Retired Marine Gen. James Mattis had less than rosy words for the state of U.S. foreign policy Tuesday at a Senate Armed Services Committee hearing.

[We need to] come out from our reactive crouch and take a firm, strategic stance in defense of our values," Mattis said.

Mattis, testifying alongside retired Gen. Jack Keane and retired Navy Adm. William Fallon, said he didn't know what "our policy is on Syria," for instance. Also, he told Sen. Thom Tillis (R., N.C.) that the U.S. had been in a "strategy-free" zone regarding Iraq, dating before Obama took office and extending throughout his administration, and bemoaned that in the Middle East, where "our influence is at its lowest point in four decades, we see a region erupting in crises."

Mattis also hit the administration's much-derided timelines for troop removals that allow enemies to simply wait out a conflict, saying "Setting withdrawal dates and telling the enemy in advance when we're leaving probably contributes to the endless wars that we get into."
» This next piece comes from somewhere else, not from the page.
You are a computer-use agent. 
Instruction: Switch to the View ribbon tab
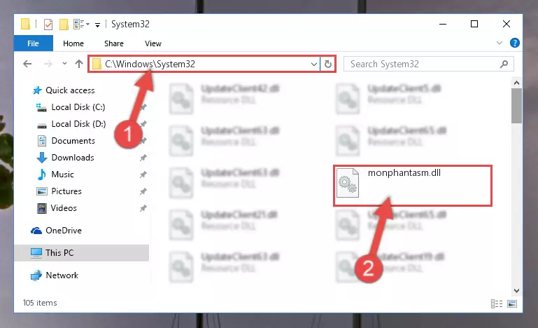coord(153,43)
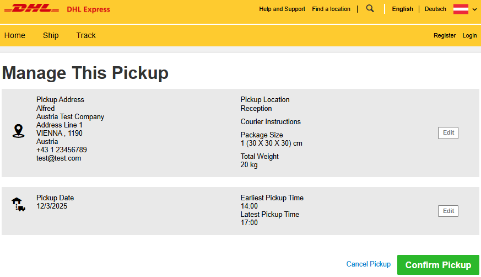Click the DHL Express title text

[x=88, y=9]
Mattis feared that just as a premature removal of troops from Iraq allowed the Islamic State to flourish, American goals in Afghanistan would also be undone if Obama stuck to his timeline there.

"In Afghanistan, we need to consider if we're asking for the same outcome there as we saw last summer in Iraq, should we pull out all our troops on the administration's proposed timeline," he said. "The gains achieved at great cost against our enemy in Afghanistan are reversible."

In short, Mattis said at one point, a lot of U.S. allies are unhappy with Obama's aimless foreign policy stances.

"We've disappointed a lot of friends out there, from Tel Aviv to Riyadh to Abu Dhabi to Cairo," he said.

Mattis headed the U.S. Central Command from 2010 to 2013 and led the First Marine Division into Iraq in 2003.